Senate Republican budget hawks are urging President Bush to use an executive order or presidential signing statement to block some of their fellow lawmakers from adding earmarks or pet projects to the fiscal 2007 continuing resolution.

The Senators’ call for help from the Bush administration comes as Senators, House Members and K Street lobbyists have begun pushing agencies to ensure funding for earmarks included in appropriations bills passed by the two chambers last year but never sent to the president.

In a Feb. 7 letter to Bush, the group of fiscal conservatives led by GOP Sens. Jim DeMint (S.C.) and Tom Coburn (Okla.) urged Bush to make good on his State of the Union pledge to oppose earmarks.

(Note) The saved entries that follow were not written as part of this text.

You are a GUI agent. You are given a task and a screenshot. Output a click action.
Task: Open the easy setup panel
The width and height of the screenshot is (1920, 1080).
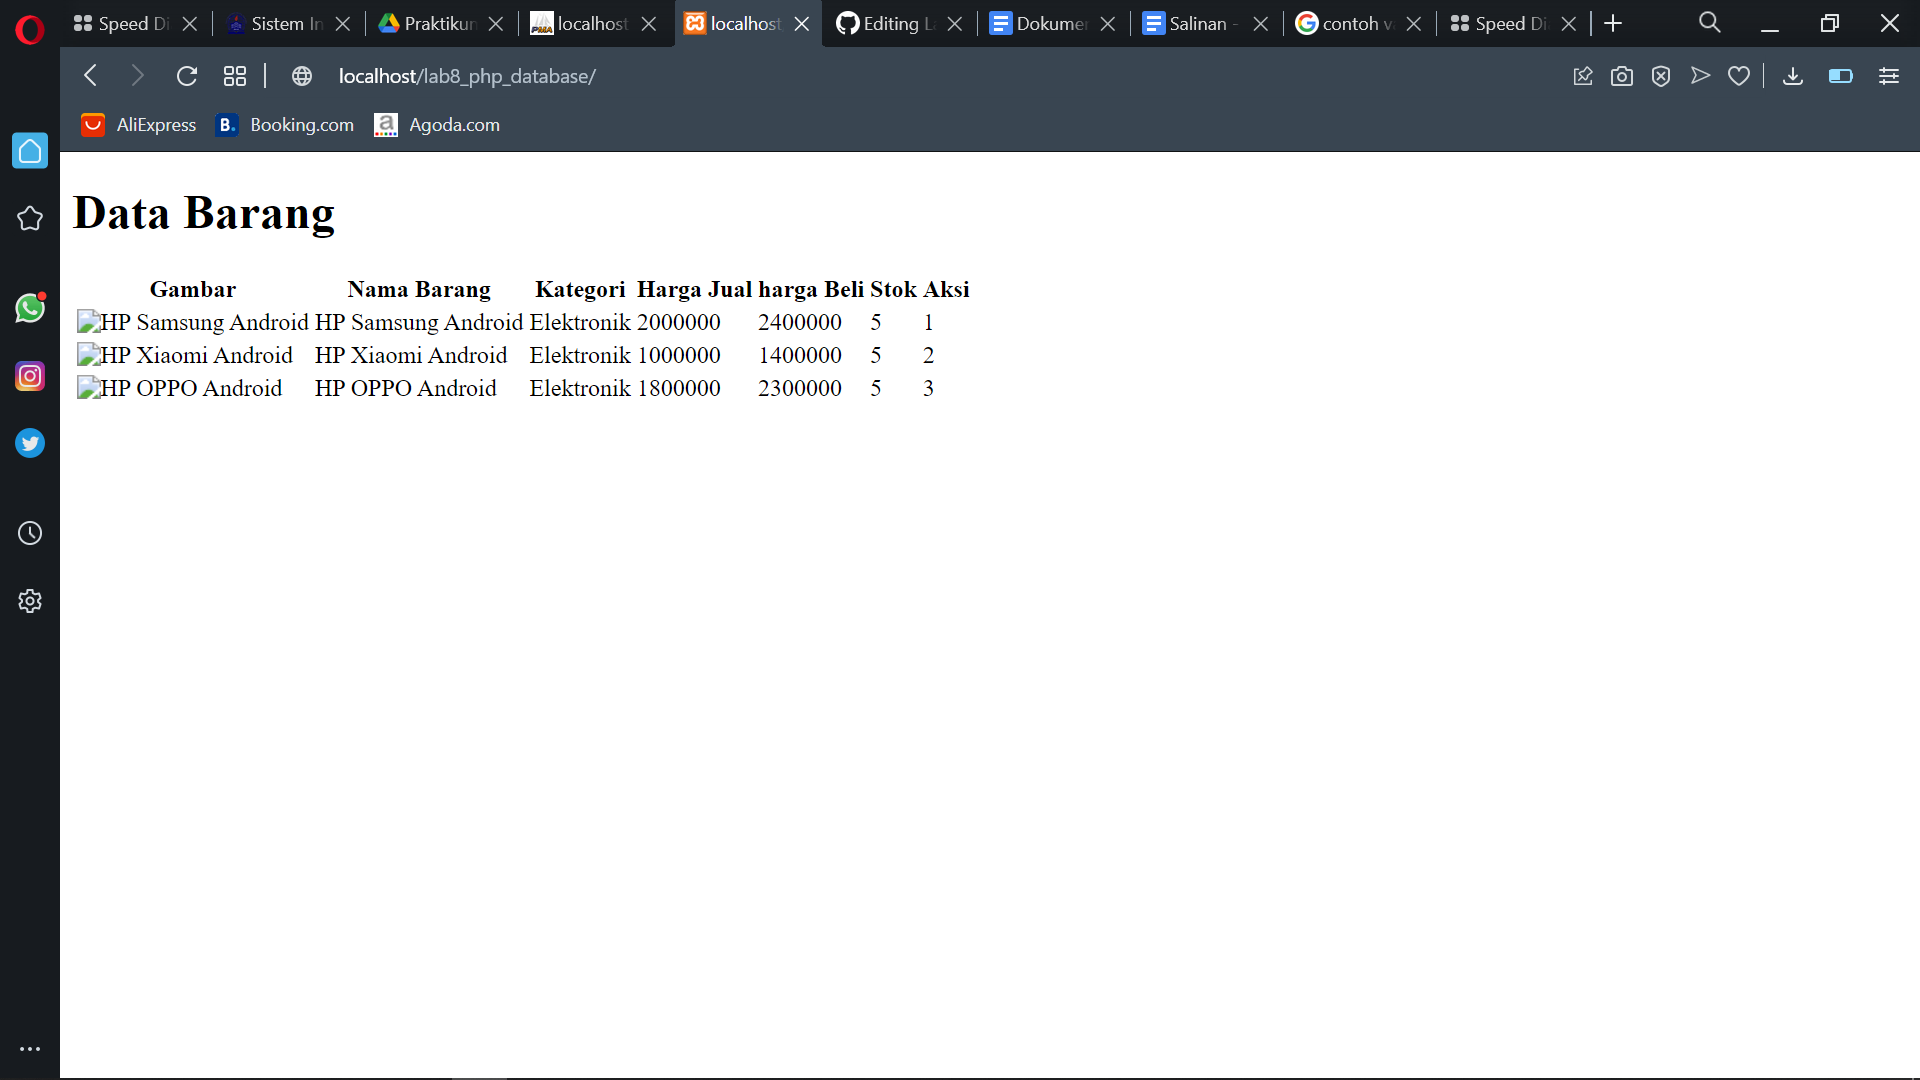pos(1889,75)
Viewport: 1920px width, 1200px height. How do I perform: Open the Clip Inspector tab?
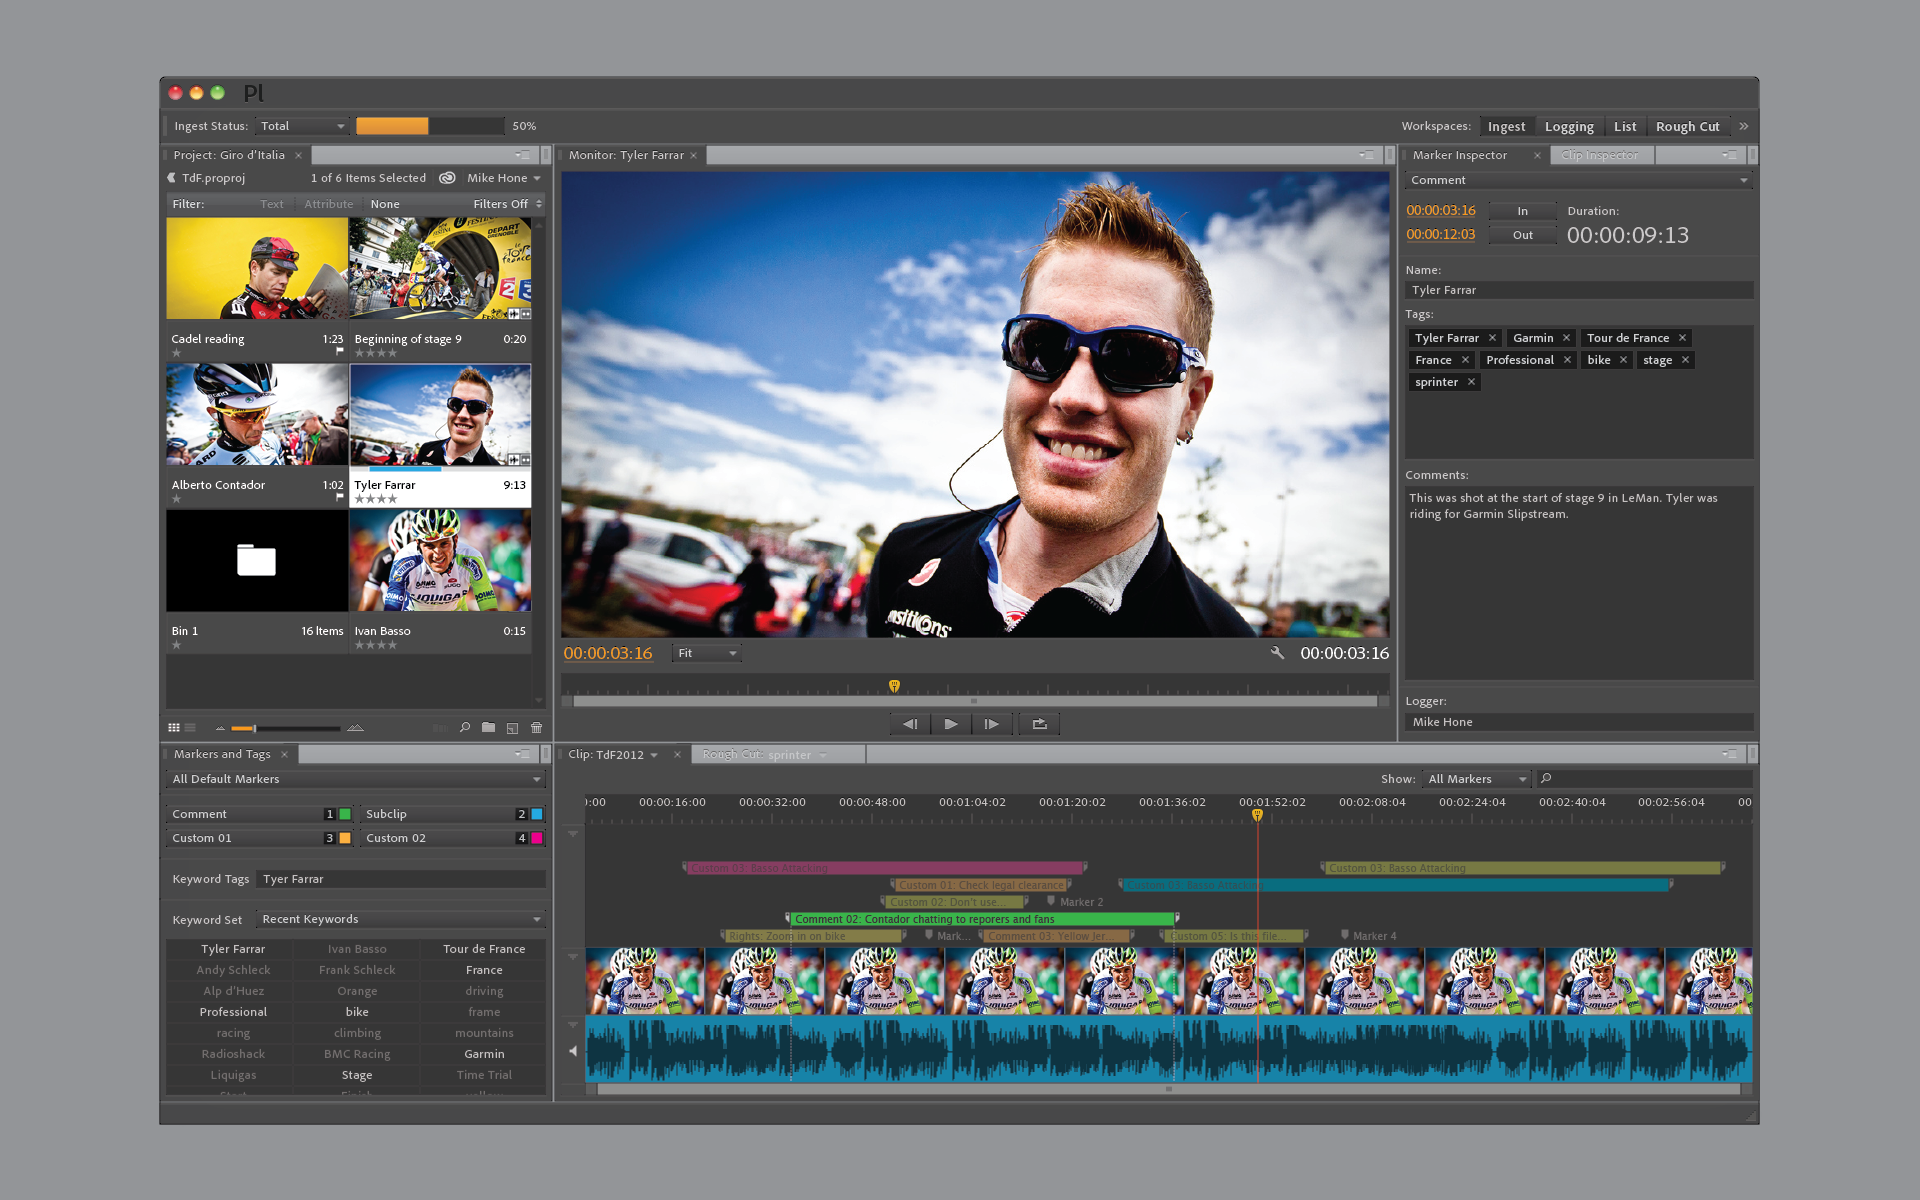pyautogui.click(x=1599, y=155)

Noting that Bush “articulated a forceful policy to reform non-legislative earmarks” in future appropriations bills, the letter calls on the “administration [to] take an equally strong stance with regard to [the CR], to clarify that agencies of your administration will not be bound or give any preference to earmarks contained in committee reports or in direct communications from Members of Congress or their staff.”

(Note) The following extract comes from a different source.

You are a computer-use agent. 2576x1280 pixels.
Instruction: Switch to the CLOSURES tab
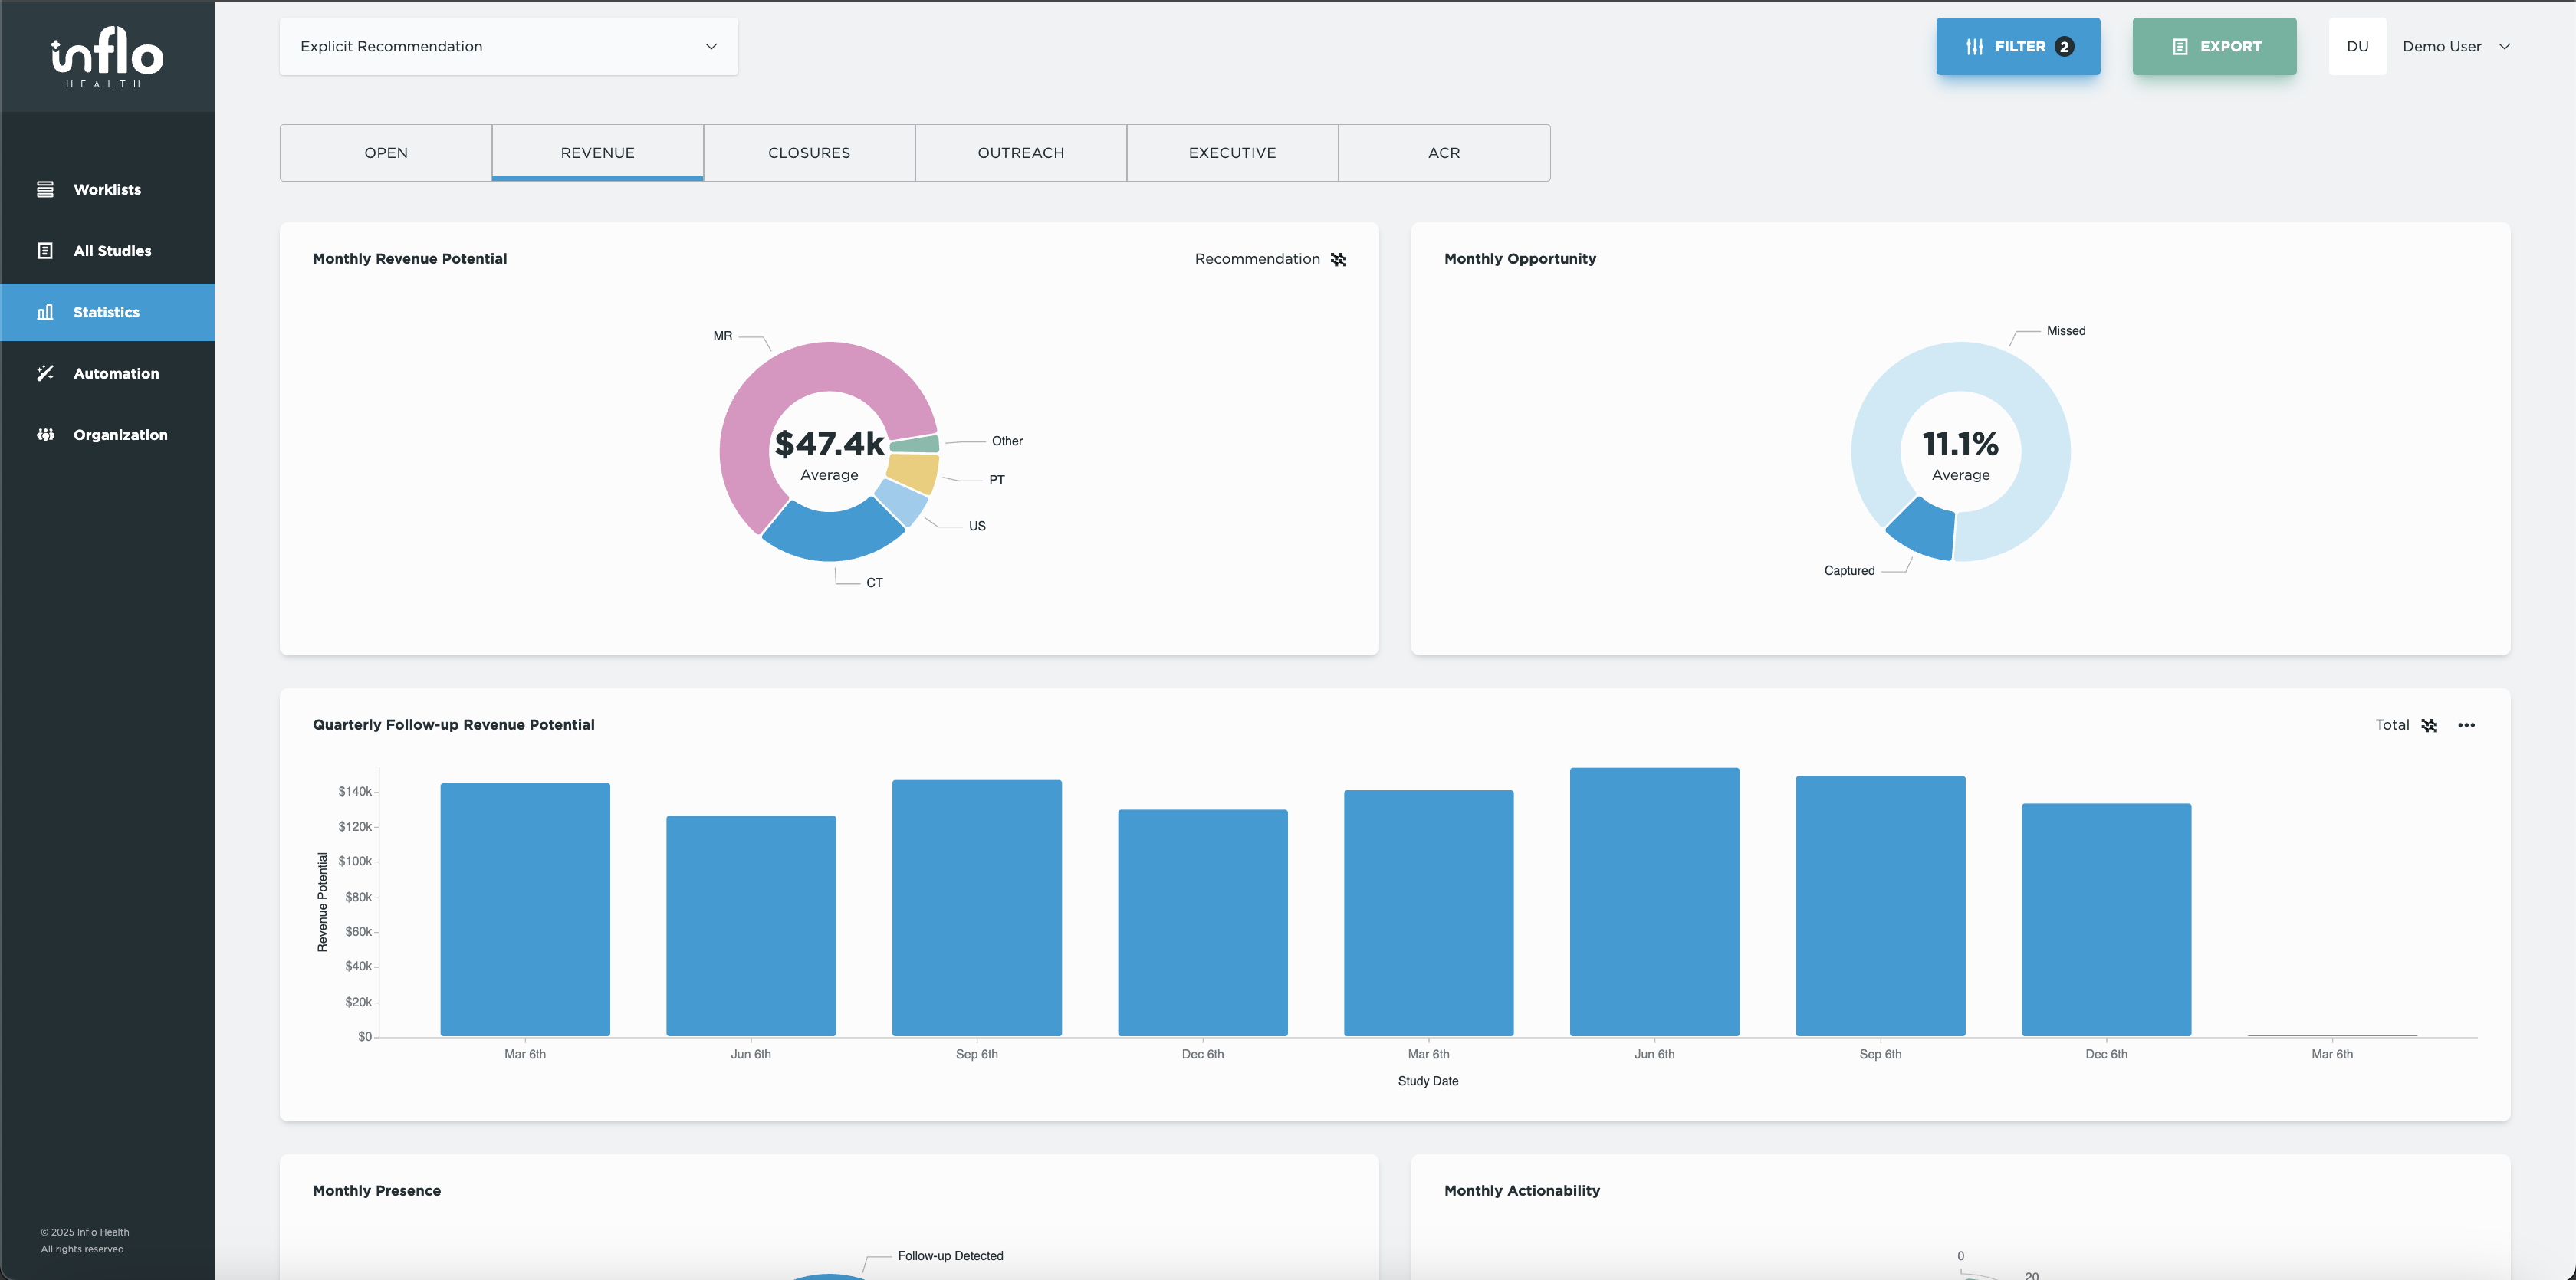point(808,153)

The group has asked Office of Management and Budget Director Rob Portman in private meetings to urge Bush to use either an executive order or signing statement to explicitly prohibit agency officials from using funds in the CR to pay for these projects and programs unless they are in the national interest, an aide to one of the lawmakers said.

It is highly unusual for Members of Congress to seek a signing statement essentially undercutting the efforts of their colleagues, and it comes at a time when Bush’s use of the controversial tool is under intense scrutiny in the House and Senate.

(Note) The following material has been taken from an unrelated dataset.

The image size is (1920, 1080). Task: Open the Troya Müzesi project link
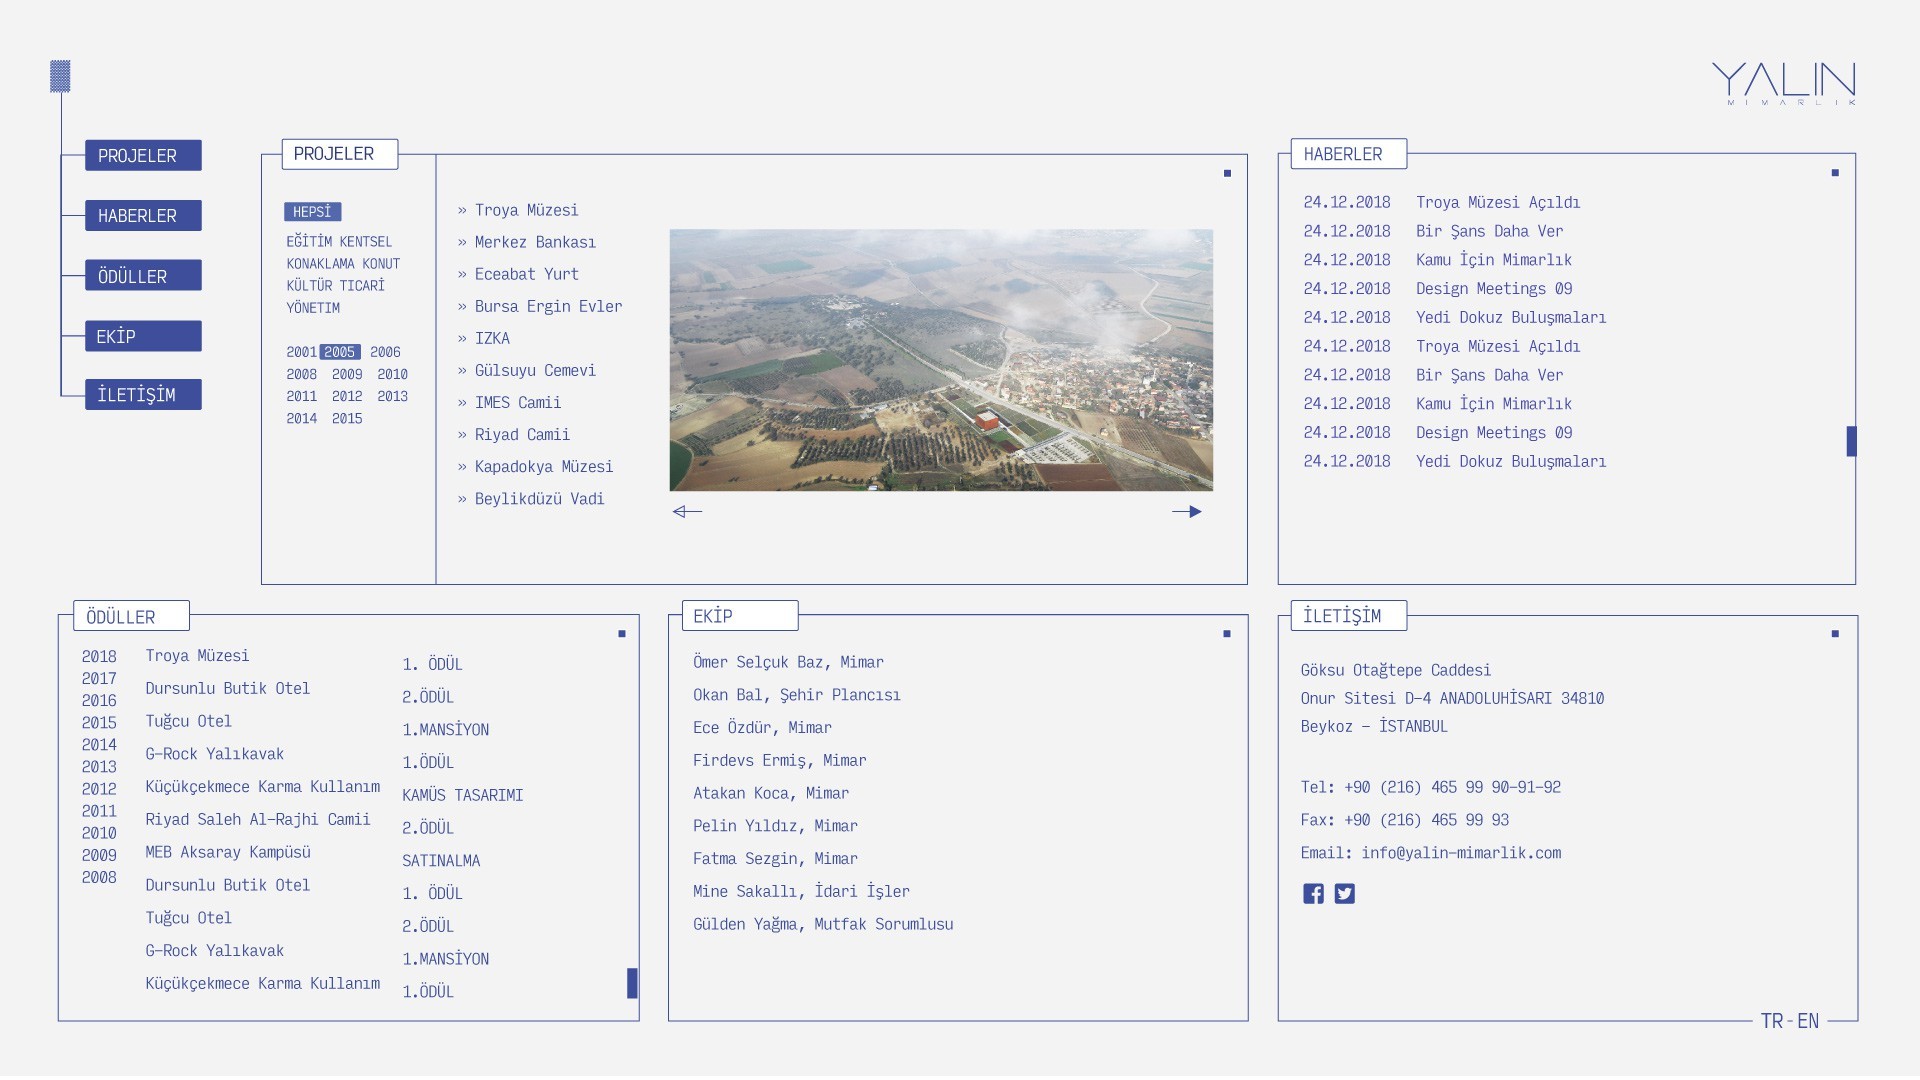point(526,210)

DeMint told reporters Wednesday that he and other conservatives have become increasingly concerned with the likelihood that Members will use their influence with federal agencies to “back-fund” earmarks included either in committee reports last year or multiyear earmarks that were included in the fiscal 2005 or fiscal 2006 spending bills.

DeMint said discussions with Portman and other administration officials led the group to “feel confident they will not honor nonauthorized earmarks.” But the conservative lawmakers also are asking for direct involvement from the White House to make clear that the administration’s policy is to oppose earmarks in general, he said.

DeMint acknowledged that blocking funding for earmarks included in committee reports from last year — which were written while both chambers were controlled by the GOP — could be politically costly in Republican-leaning states and districts. But he said this step is necessary to restore the integrity of the federal appropriations system, regardless of the near-term political pain. “Whether it’s Republican or Democrat, a lot of us feel this had gotten so far [out of control] … that we just felt we had to stop it.”

An aide to Senate Appropriations Chairman Robert Byrd (D-W.Va.) dismissed the bid, noting Byrd and House Appropriations Chairman David Obey (D-Wis.) wrote the CR to eliminate earmarks and that they expected no funds to be used for them. “Sen. Byrd and Congressman Obey made it clear … that there are to be no earmarks in this legislation,” the aide said, adding that there is “no expectation that earmarks from previous years will continue” under the bill.

Meanwhile, it appears unlikely that Republicans will mount an effort to filibuster the CR over the next week and a half, although several lawmakers are expected to use procedural moves to drag out debate up to the Feb. 15 deadline for passing the measure. Despite dire warnings over the past week from Senate Majority Leader Harry Reid (D-Nev.) that the GOP would attempt to block the bill, lawmakers and leadership aides said no such move is in the offing.

One GOP leadership aide said that while Coburn and at least one other Member could use procedural hurdles to slow consideration, the Republican Conference has no interest in forcing a showdown with Reid that could result in a repeat of the 1995 government shutdown that hurt Republicans politically.

“Shutting down the government always goes really well for us,” the aide quipped.